━━━━━ Source material

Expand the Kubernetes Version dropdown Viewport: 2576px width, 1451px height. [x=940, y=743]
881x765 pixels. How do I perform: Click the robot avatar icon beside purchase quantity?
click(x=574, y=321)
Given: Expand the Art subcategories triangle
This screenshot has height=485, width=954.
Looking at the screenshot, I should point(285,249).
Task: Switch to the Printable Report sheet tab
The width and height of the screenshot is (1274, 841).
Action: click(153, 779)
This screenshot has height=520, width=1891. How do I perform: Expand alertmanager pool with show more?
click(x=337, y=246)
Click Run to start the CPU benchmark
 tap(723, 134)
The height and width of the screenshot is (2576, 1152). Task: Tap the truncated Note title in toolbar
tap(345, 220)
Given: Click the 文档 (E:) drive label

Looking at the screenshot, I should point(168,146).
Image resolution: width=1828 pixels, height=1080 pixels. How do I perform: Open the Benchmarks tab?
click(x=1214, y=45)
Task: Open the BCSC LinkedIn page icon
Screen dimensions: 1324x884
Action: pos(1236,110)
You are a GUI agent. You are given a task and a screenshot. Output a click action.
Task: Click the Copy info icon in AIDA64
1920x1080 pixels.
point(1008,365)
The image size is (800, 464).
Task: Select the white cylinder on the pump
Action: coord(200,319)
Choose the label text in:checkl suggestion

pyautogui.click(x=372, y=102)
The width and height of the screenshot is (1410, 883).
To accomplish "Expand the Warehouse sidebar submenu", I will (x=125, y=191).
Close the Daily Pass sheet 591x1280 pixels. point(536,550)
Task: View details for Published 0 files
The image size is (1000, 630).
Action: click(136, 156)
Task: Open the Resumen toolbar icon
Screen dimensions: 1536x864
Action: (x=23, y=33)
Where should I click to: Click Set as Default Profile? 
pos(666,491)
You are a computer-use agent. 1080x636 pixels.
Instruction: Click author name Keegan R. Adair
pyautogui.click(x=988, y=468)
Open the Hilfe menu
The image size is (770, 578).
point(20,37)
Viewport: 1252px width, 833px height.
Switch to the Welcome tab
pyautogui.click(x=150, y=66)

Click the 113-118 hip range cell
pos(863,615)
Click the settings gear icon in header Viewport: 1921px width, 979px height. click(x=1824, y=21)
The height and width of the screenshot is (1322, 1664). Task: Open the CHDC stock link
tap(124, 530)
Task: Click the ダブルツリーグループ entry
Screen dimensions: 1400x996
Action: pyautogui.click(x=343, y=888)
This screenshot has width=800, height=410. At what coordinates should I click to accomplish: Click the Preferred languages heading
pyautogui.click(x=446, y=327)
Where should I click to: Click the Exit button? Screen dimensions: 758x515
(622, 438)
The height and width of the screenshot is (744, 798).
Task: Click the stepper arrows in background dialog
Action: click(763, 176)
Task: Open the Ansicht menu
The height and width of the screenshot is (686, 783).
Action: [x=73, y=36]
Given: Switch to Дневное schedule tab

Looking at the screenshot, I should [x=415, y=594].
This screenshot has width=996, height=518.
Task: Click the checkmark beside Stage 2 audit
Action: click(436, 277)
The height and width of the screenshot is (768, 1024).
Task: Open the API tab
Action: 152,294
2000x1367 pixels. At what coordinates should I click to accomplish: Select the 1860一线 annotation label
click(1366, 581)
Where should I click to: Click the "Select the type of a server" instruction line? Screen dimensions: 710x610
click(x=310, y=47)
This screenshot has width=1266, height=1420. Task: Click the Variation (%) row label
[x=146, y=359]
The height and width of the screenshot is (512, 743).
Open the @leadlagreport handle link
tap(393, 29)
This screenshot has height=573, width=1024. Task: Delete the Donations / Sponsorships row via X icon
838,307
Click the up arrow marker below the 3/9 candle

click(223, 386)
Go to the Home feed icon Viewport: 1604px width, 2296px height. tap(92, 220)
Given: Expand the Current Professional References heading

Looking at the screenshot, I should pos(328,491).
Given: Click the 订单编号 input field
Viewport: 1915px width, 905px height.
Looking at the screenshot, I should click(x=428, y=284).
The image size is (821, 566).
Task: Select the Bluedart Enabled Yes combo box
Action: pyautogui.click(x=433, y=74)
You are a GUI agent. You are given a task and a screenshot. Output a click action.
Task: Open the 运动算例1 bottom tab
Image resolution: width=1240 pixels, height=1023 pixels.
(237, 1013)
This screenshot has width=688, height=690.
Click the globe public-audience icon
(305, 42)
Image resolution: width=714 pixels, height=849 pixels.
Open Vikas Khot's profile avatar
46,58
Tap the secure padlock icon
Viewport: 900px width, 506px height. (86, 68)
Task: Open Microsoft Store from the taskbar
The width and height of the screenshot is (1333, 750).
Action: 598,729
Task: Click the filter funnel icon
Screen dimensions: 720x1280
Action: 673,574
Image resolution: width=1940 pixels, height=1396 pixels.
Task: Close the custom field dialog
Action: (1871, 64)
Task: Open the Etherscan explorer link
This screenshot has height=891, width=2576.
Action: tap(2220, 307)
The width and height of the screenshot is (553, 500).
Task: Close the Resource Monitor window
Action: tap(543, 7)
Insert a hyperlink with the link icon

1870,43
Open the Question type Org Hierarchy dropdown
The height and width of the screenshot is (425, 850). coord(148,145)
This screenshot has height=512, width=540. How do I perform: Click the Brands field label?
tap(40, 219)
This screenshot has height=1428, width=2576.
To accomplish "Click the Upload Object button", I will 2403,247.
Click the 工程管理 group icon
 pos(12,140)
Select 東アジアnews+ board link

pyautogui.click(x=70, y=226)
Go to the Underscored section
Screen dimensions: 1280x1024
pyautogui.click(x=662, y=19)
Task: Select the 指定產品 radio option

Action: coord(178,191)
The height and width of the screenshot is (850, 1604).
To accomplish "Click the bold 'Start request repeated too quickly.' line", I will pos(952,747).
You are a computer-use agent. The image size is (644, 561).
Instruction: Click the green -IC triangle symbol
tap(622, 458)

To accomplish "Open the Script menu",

━━━━━━━━━━

§ **What is expected**
Express all the rows above as a Markdown table with two columns, Line and Content. Give each line its number and its text, and leave out blank lines.

§ **Solution for this problem**
| Line | Content |
|---|---|
| 1 | Expand the Kubernetes Version dropdown Viewport: 2576px width, 1451px height. [x=940, y=743] |
| 2 | 881x765 pixels. How do I perform: Click the robot avatar icon beside purchase quantity? |
| 3 | click(x=574, y=321) |
| 4 | Given: Expand the Art subcategories triangle |
| 5 | This screenshot has height=485, width=954. |
| 6 | Looking at the screenshot, I should point(285,249). |
| 7 | Task: Switch to the Printable Report sheet tab |
| 8 | The width and height of the screenshot is (1274, 841). |
| 9 | Action: click(153, 779) |
| 10 | This screenshot has height=520, width=1891. How do I perform: Expand alertmanager pool with show more? |
| 11 | click(x=337, y=246) |
| 12 | Click Run to start the CPU benchmark |
| 13 |  tap(723, 134) |
| 14 | The height and width of the screenshot is (2576, 1152). Task: Tap the truncated Note title in toolbar |
| 15 | tap(345, 220) |
| 16 | Given: Click the 文档 (E:) drive label |
| 17 | Looking at the screenshot, I should point(168,146). |
| 18 | Image resolution: width=1828 pixels, height=1080 pixels. How do I perform: Open the Benchmarks tab? |
| 19 | click(x=1214, y=45) |
| 20 | Task: Open the BCSC LinkedIn page icon |
| 21 | Screen dimensions: 1324x884 |
| 22 | Action: pos(1236,110) |
| 23 | You are a GUI agent. You are given a task and a screenshot. Output a click action. |
| 24 | Task: Click the Copy info icon in AIDA64 |
| 25 | 1920x1080 pixels. |
| 26 | point(1008,365) |
| 27 | The image size is (800, 464). |
| 28 | Task: Select the white cylinder on the pump |
| 29 | Action: coord(200,319) |
| 30 | Choose the label text in:checkl suggestion |
| 31 | pyautogui.click(x=372, y=102) |
| 32 | The width and height of the screenshot is (1410, 883). |
| 33 | To accomplish "Expand the Warehouse sidebar submenu", I will (x=125, y=191). |
| 34 | Close the Daily Pass sheet 591x1280 pixels. point(536,550) |
| 35 | Task: View details for Published 0 files |
| 36 | The image size is (1000, 630). |
| 37 | Action: click(136, 156) |
| 38 | Task: Open the Resumen toolbar icon |
| 39 | Screen dimensions: 1536x864 |
| 40 | Action: (x=23, y=33) |
| 41 | Where should I click to: Click Set as Default Profile?  |
| 42 | pos(666,491) |
| 43 | You are a computer-use agent. 1080x636 pixels. |
| 44 | Instruction: Click author name Keegan R. Adair |
| 45 | pyautogui.click(x=988, y=468) |
| 46 | Open the Hilfe menu |
| 47 | The image size is (770, 578). |
| 48 | point(20,37) |
| 49 | Viewport: 1252px width, 833px height. |
| 50 | Switch to the Welcome tab |
| 51 | pyautogui.click(x=150, y=66) |
| 52 | Click the 113-118 hip range cell |
| 53 | pos(863,615) |
| 54 | Click the settings gear icon in header Viewport: 1921px width, 979px height. click(x=1824, y=21) |
| 55 | The height and width of the screenshot is (1322, 1664). Task: Open the CHDC stock link |
| 56 | tap(124, 530) |
| 57 | Task: Click the ダブルツリーグループ entry |
| 58 | Screen dimensions: 1400x996 |
| 59 | Action: pyautogui.click(x=343, y=888) |
| 60 | This screenshot has width=800, height=410. At what coordinates should I click to accomplish: Click the Preferred languages heading |
| 61 | pyautogui.click(x=446, y=327) |
| 62 | Where should I click to: Click the Exit button? Screen dimensions: 758x515 |
| 63 | (622, 438) |
| 64 | The height and width of the screenshot is (744, 798). |
| 65 | Task: Click the stepper arrows in background dialog |
| 66 | Action: click(763, 176) |
| 67 | Task: Open the Ansicht menu |
| 68 | The height and width of the screenshot is (686, 783). |
| 69 | Action: [x=73, y=36] |
| 70 | Given: Switch to Дневное schedule tab |
| 71 | Looking at the screenshot, I should [x=415, y=594]. |
| 72 | This screenshot has width=996, height=518. |
| 73 | Task: Click the checkmark beside Stage 2 audit |
| 74 | Action: click(436, 277) |
| 75 | The height and width of the screenshot is (768, 1024). |
| 76 | Task: Open the API tab |
| 77 | Action: 152,294 |
| 78 | 2000x1367 pixels. At what coordinates should I click to accomplish: Select the 1860一线 annotation label |
| 79 | click(1366, 581) |
| 80 | Where should I click to: Click the "Select the type of a server" instruction line? Screen dimensions: 710x610 |
| 81 | click(x=310, y=47) |
| 82 | This screenshot has width=1266, height=1420. Task: Click the Variation (%) row label |
| 83 | [x=146, y=359] |
| 84 | The height and width of the screenshot is (512, 743). |
| 85 | Open the @leadlagreport handle link |
| 86 | tap(393, 29) |
| 87 | This screenshot has height=573, width=1024. Task: Delete the Donations / Sponsorships row via X icon |
| 88 | 838,307 |
| 89 | Click the up arrow marker below the 3/9 candle |
| 90 | click(223, 386) |
| 91 | Go to the Home feed icon Viewport: 1604px width, 2296px height. tap(92, 220) |
| 92 | Given: Expand the Current Professional References heading |
| 93 | Looking at the screenshot, I should pos(328,491). |
| 94 | Given: Click the 订单编号 input field |
| 95 | Viewport: 1915px width, 905px height. |
| 96 | Looking at the screenshot, I should click(x=428, y=284). |
| 97 | The image size is (821, 566). |
| 98 | Task: Select the Bluedart Enabled Yes combo box |
| 99 | Action: pyautogui.click(x=433, y=74) |
| 100 | You are a GUI agent. You are given a task and a screenshot. Output a click action. |
| 101 | Task: Open the 运动算例1 bottom tab |
| 102 | Image resolution: width=1240 pixels, height=1023 pixels. |
| 103 | (237, 1013) |
| 104 | This screenshot has width=688, height=690. |
| 105 | Click the globe public-audience icon |
| 106 | (305, 42) |
| 107 | Image resolution: width=714 pixels, height=849 pixels. |
| 108 | Open Vikas Khot's profile avatar |
| 109 | 46,58 |
| 110 | Tap the secure padlock icon |
| 111 | Viewport: 900px width, 506px height. (86, 68) |
| 112 | Task: Open Microsoft Store from the taskbar |
| 113 | The width and height of the screenshot is (1333, 750). |
| 114 | Action: 598,729 |
| 115 | Task: Click the filter funnel icon |
| 116 | Screen dimensions: 720x1280 |
| 117 | Action: 673,574 |
| 118 | Image resolution: width=1940 pixels, height=1396 pixels. |
| 119 | Task: Close the custom field dialog |
| 120 | Action: (1871, 64) |
| 121 | Task: Open the Etherscan explorer link |
| 122 | This screenshot has height=891, width=2576. |
| 123 | Action: tap(2220, 307) |
| 124 | The width and height of the screenshot is (553, 500). |
| 125 | Task: Close the Resource Monitor window |
| 126 | Action: tap(543, 7) |
| 127 | Insert a hyperlink with the link icon |
| 128 | 1870,43 |
| 129 | Open the Question type Org Hierarchy dropdown |
| 130 | The height and width of the screenshot is (425, 850). coord(148,145) |
| 131 | This screenshot has height=512, width=540. How do I perform: Click the Brands field label? |
| 132 | tap(40, 219) |
| 133 | This screenshot has height=1428, width=2576. |
| 134 | To accomplish "Click the Upload Object button", I will 2403,247. |
| 135 | Click the 工程管理 group icon |
| 136 |  pos(12,140) |
| 137 | Select 東アジアnews+ board link |
| 138 | pyautogui.click(x=70, y=226) |
| 139 | Go to the Underscored section |
| 140 | Screen dimensions: 1280x1024 |
| 141 | pyautogui.click(x=662, y=19) |
| 142 | Task: Select the 指定產品 radio option |
| 143 | Action: coord(178,191) |
| 144 | The height and width of the screenshot is (850, 1604). |
| 145 | To accomplish "Click the bold 'Start request repeated too quickly.' line", I will pos(952,747). |
| 146 | You are a computer-use agent. The image size is (644, 561). |
| 147 | Instruction: Click the green -IC triangle symbol |
| 148 | tap(622, 458) |
| 149 | To accomplish "Open the Script menu", |